_RECORDS_.

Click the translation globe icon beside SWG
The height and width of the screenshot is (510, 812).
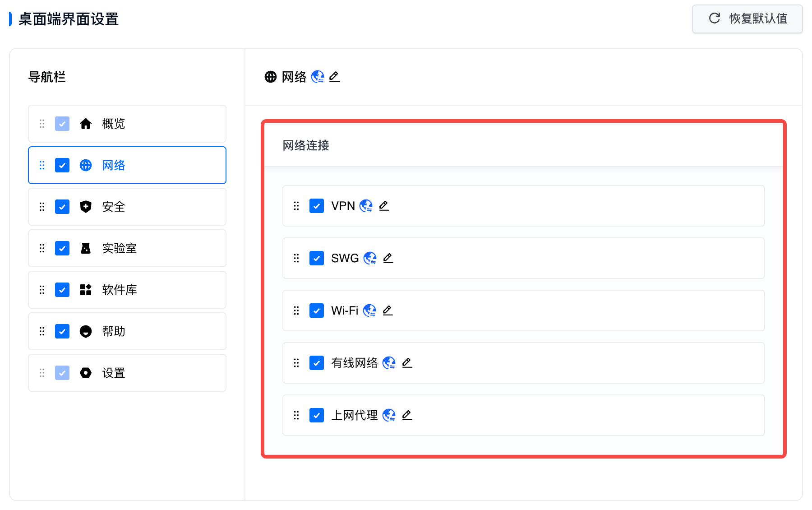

==

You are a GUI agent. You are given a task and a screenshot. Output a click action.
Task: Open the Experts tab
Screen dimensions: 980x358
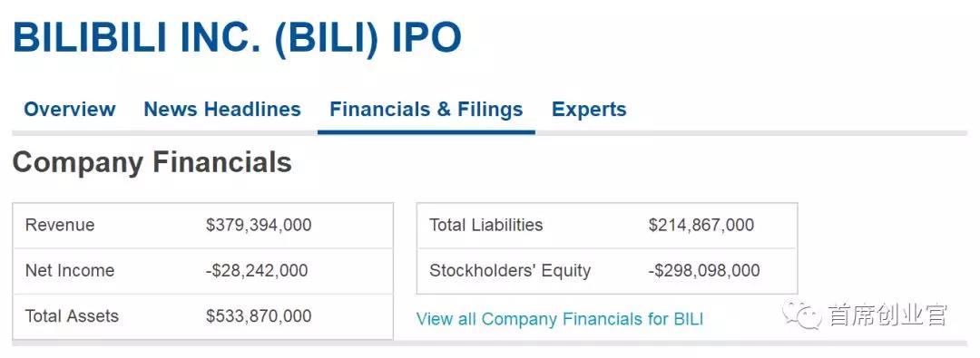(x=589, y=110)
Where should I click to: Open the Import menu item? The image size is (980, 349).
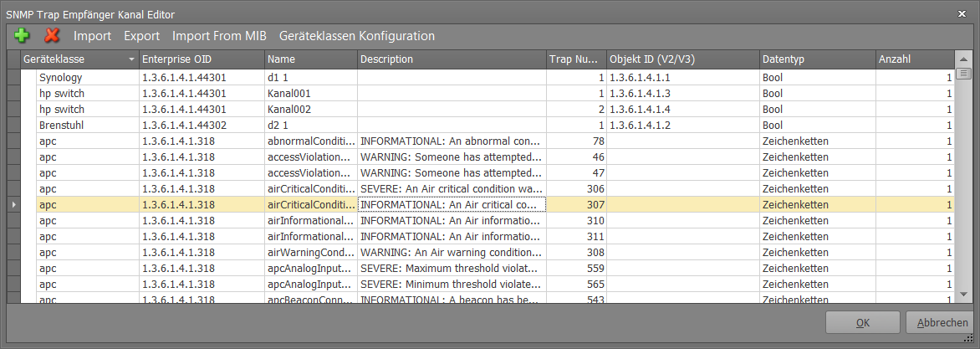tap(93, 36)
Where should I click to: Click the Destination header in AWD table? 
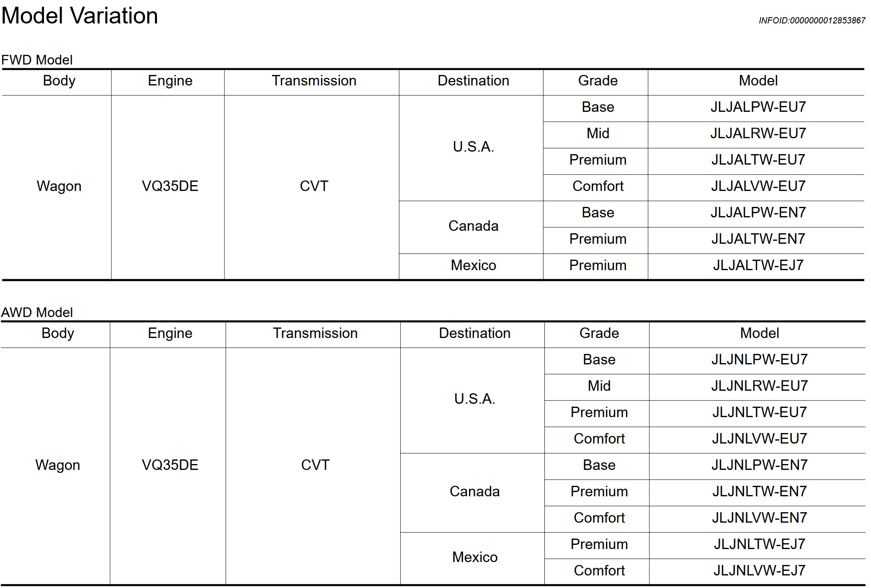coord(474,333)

_EXERCISE AIM_. Repeat word for word the lines above that run from the line containing "Click the translation globe icon beside SWG" through the line containing "The height and", both ends included, and nothing else.

_SOLUTION FOR THIS TASK_.
Click the translation globe icon beside SWG
The height and width of the screenshot is (510, 812).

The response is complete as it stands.